• WHAT YOU HAVE TO DO: Please swap "ribbon tab" for "menu tab" in the stretch of entries from the line that contains "At what coordinates" through the line that contains "960x472 pixels. Task: Open", and write out only those lines, otherwise unchanged and without the pictures.

• INFORMATION PROVIDED:
^^^^

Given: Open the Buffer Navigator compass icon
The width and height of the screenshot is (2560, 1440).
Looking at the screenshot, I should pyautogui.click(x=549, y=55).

^^^^

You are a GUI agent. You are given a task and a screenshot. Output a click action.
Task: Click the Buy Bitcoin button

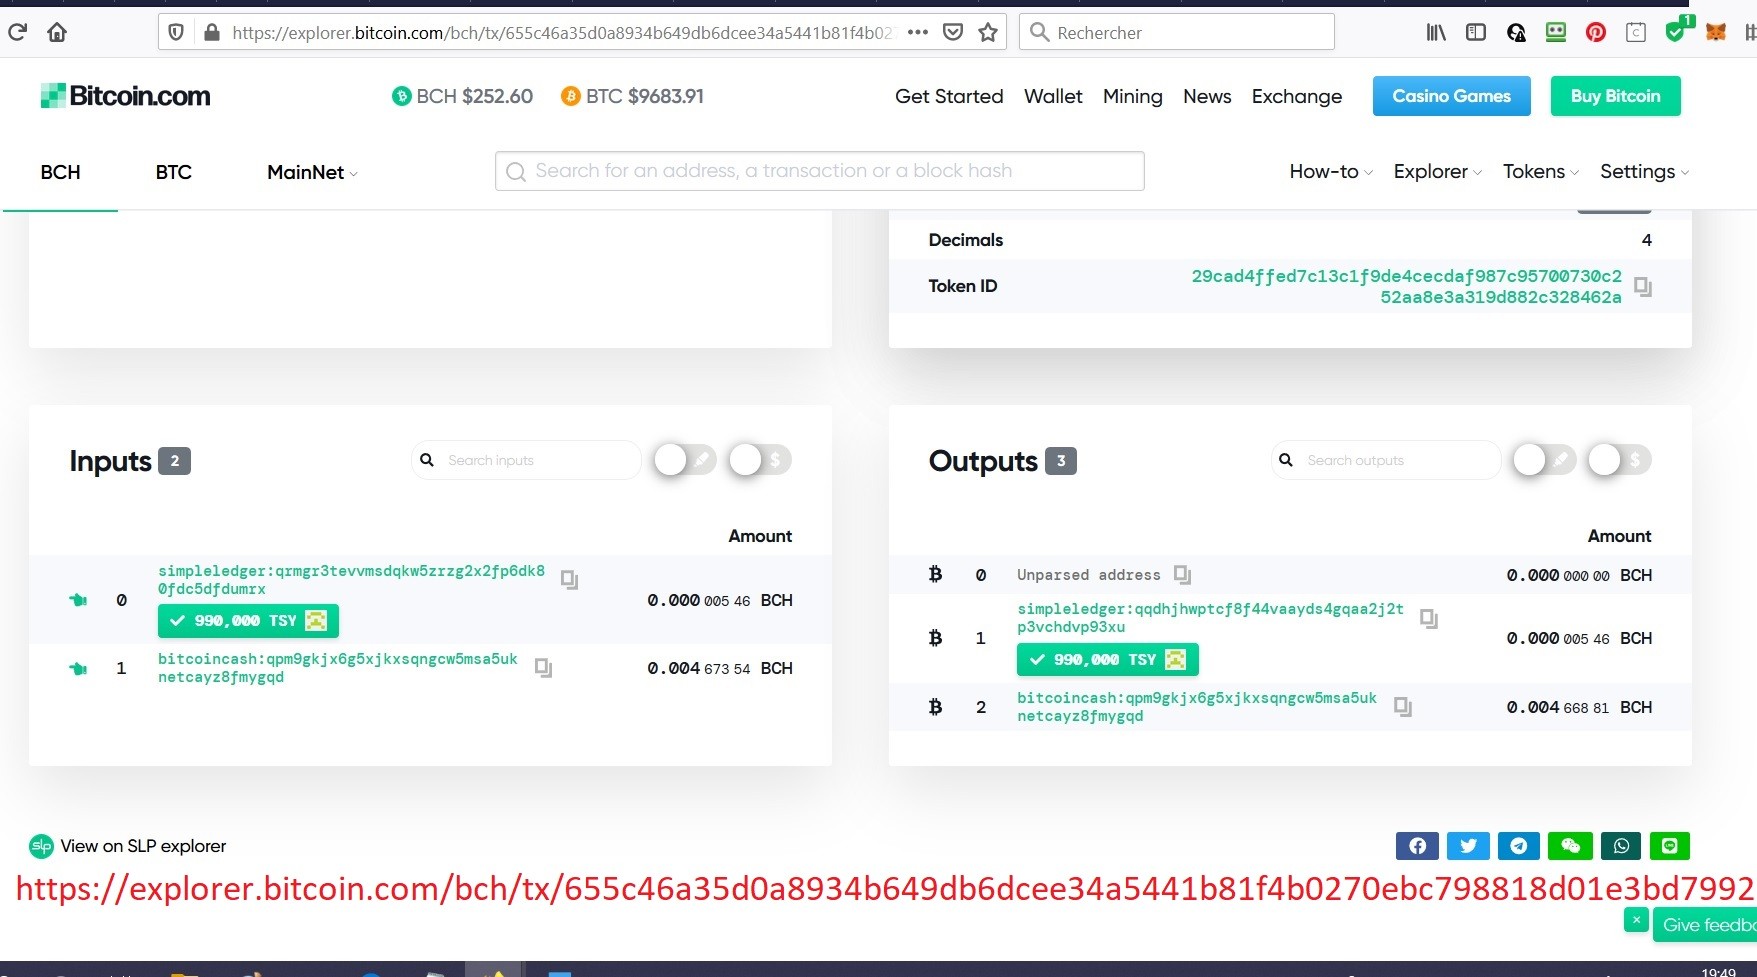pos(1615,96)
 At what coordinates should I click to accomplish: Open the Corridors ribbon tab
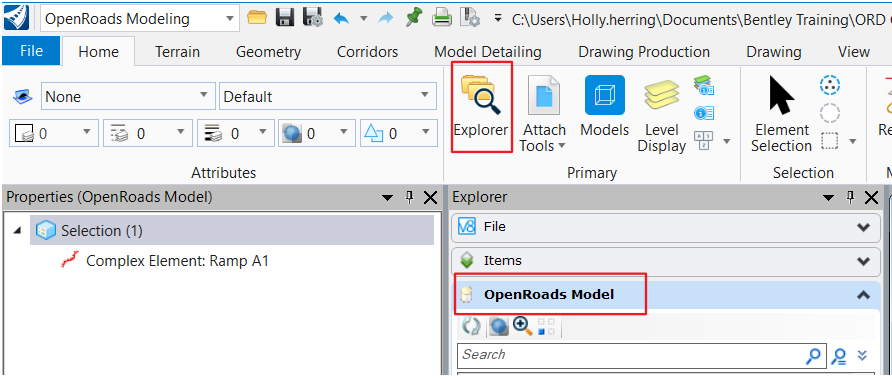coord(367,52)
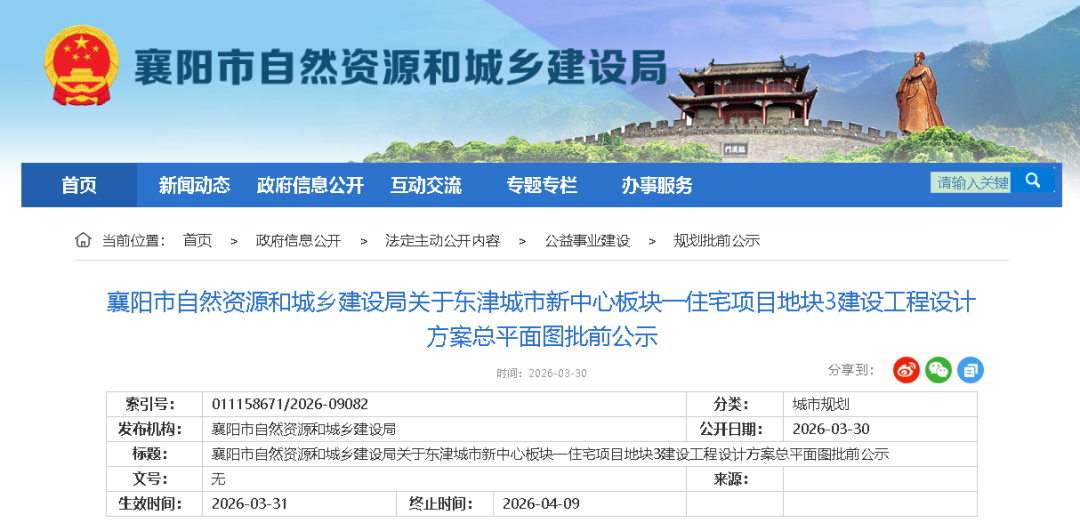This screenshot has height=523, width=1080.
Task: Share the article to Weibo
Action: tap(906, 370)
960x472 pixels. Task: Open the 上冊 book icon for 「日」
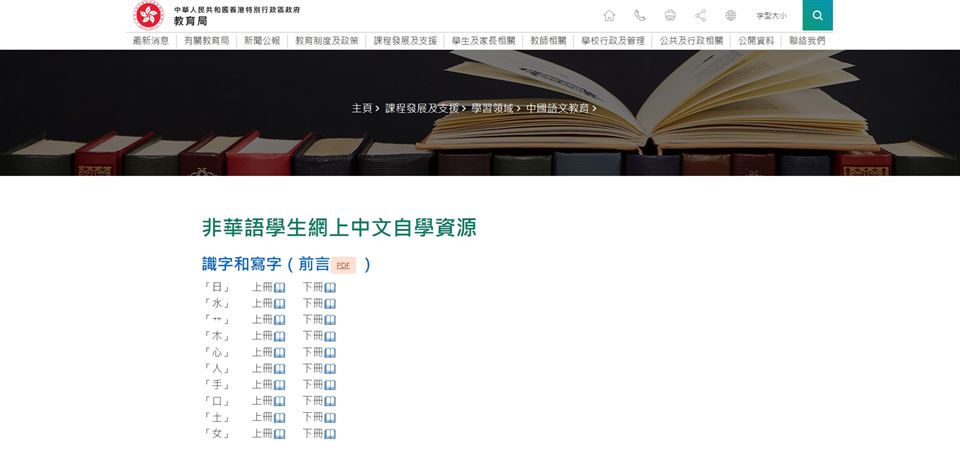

^^^^

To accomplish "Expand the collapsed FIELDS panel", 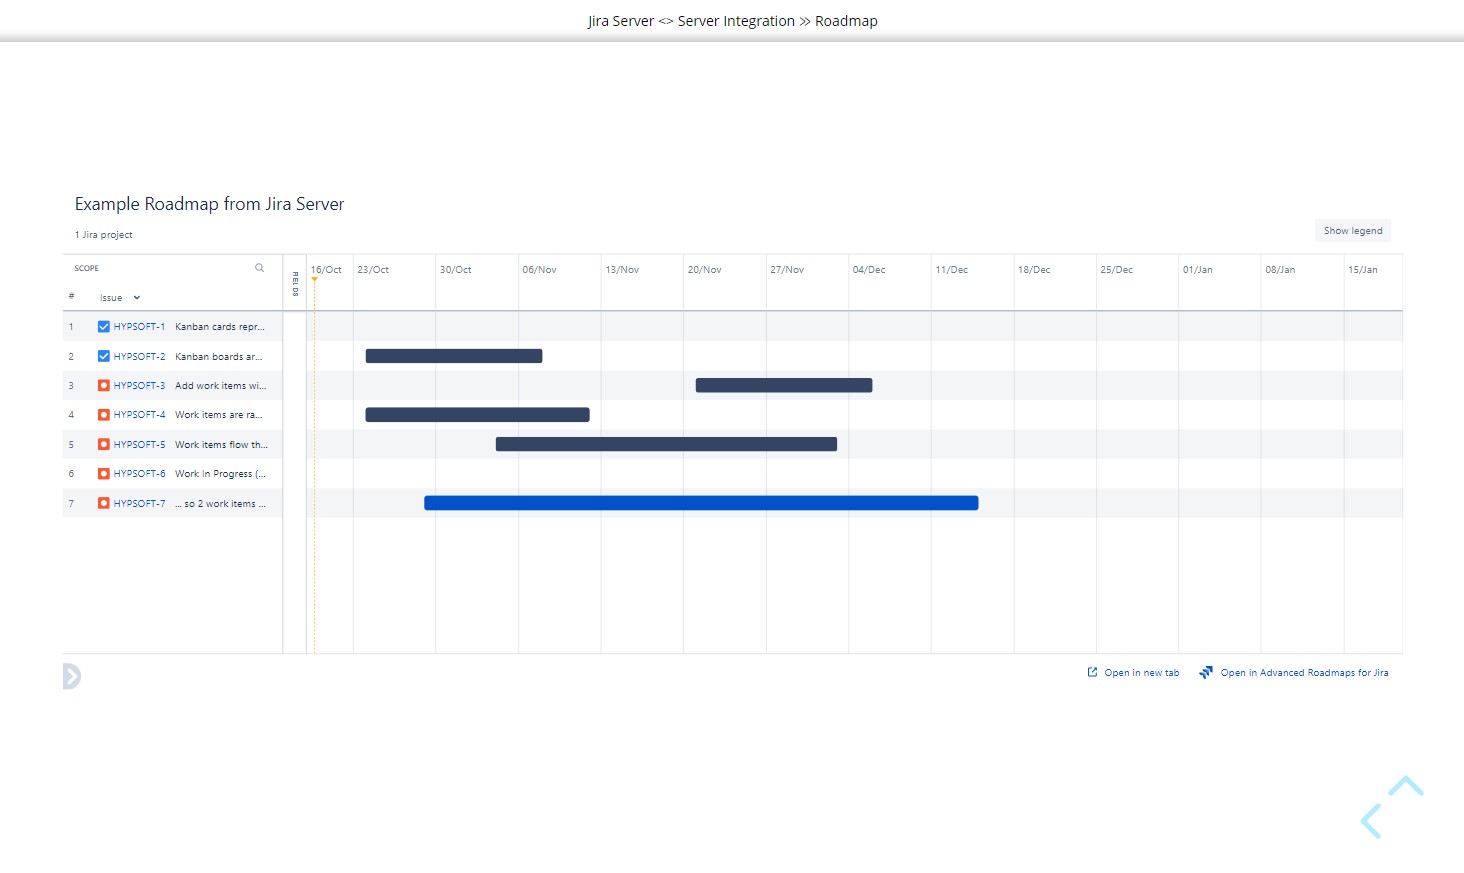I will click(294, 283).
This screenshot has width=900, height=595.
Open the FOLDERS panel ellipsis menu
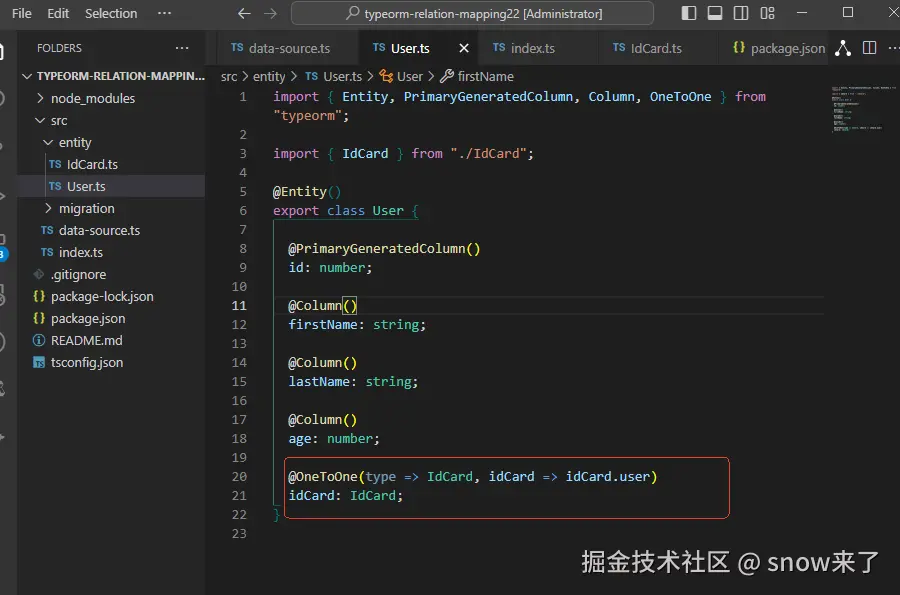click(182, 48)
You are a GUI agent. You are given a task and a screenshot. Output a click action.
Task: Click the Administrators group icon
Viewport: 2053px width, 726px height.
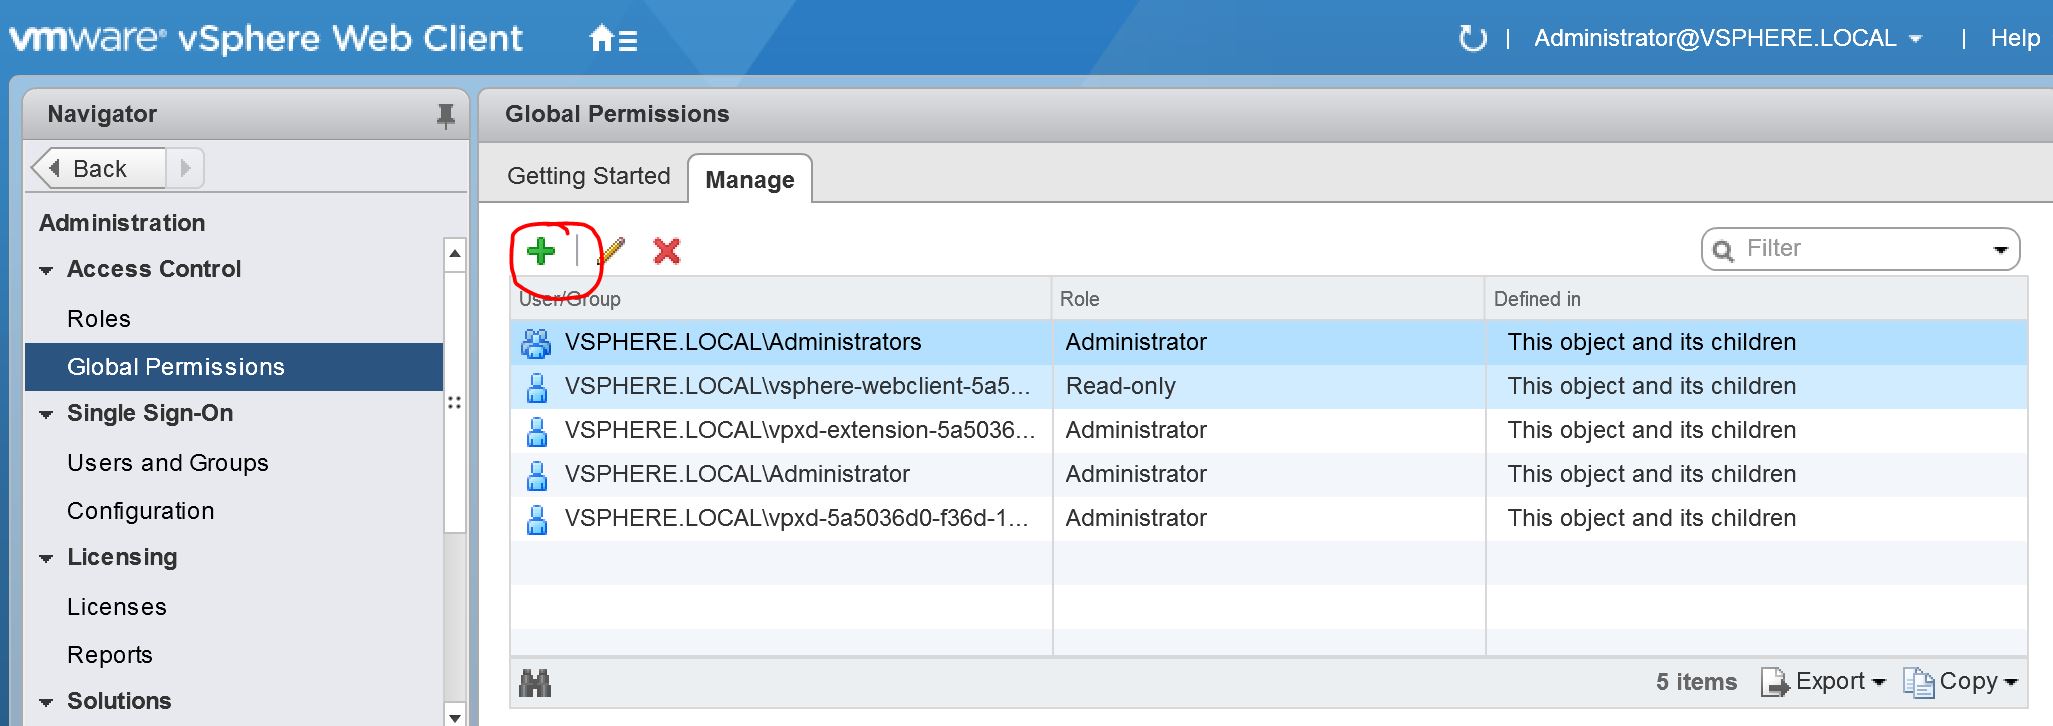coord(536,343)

^^^^

• RESULT FOR THIS TASK:
 At what coordinates should I click to accomplish: Open the Corridors menu tab
coord(367,52)
This screenshot has height=523, width=1080.
Task: Share the article to Weibo
Action: tap(906, 370)
960x472 pixels. Task: Open the 上冊 book icon for 「日」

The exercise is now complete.